Ok then only DSC, but why not registry values?
- DSC resources are easier to use. Most of the time you just have to type Get-DscResource -Syntax and it's easy to understand (enabled|disabled or true|false)
- With registry values, you must find a document which gives you the data type (DWord, String, ExpandString, MultiString) and the meaning of the value (is it 1 or 0? |What does 2 and 3 mean when they exist?).
- When you have a look at a DSC data file, everything is organized by Module/Resource/Property (at least this is how I do with my DSC configurations). On the other hand, when you use a lot of registry values (it takes 4 lines for each value instead of 1 line for a property), your have values for all kind of settings and it's difficult to see what's going on (currently I am already using 33 registry values because equivalent DSC resources don't exist).
Furthermore, I thought that one day DSC would catch up most of GPO settings and we could use only DSC resources ton configure servers.
However, like I said to Raimund, I am pretty new to DSC and maybe my vision of DSC is wrong...

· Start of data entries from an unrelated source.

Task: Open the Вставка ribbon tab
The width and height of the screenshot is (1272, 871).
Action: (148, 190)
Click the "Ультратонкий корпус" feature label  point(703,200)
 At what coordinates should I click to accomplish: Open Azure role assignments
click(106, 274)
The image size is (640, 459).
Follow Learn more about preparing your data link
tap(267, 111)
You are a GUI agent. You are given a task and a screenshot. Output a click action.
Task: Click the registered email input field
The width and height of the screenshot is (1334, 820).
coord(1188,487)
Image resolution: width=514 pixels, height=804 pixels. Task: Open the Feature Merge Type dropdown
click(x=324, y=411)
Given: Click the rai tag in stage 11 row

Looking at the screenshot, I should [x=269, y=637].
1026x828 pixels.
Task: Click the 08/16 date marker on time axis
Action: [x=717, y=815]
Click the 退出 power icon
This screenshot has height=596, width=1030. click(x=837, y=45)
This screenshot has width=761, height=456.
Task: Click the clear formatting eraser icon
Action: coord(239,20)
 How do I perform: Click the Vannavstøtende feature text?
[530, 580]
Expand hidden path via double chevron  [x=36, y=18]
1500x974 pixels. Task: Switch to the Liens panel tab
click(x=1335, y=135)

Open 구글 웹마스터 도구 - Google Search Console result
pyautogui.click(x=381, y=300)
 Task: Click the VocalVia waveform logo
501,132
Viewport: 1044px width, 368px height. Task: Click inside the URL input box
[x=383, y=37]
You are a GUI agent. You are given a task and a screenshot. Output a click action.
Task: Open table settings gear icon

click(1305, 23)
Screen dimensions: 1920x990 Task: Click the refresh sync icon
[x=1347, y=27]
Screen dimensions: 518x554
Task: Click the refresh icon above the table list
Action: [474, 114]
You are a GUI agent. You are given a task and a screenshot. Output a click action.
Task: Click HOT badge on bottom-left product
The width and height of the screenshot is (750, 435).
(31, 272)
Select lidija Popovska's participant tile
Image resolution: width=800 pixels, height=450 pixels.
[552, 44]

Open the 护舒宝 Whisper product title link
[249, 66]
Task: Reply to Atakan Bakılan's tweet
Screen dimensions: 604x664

Unfortunately, I am currently not able to write the xBitlocker resource myself. I first have to write a few custom resources myself before I can contribute to a DSC project. Thus what I provided above is my best contribution for the moment... I completely understand if there is a problem of human resources and if there are more important priorities than adding those properties to the module. So I won't mind if you postpone or even close this issue. :-)
Hi Luc, I'm not opposed to this addition, but it definitely seems like it may be a decent amount of work (maybe not tough, but tedious) to implement all these keys, especially for something that has other ways to accomplish right now. I'll leave this as an "Enhancement" and "Help Wanted", in case someone does want to implement this. Or in case others would like to discuss too.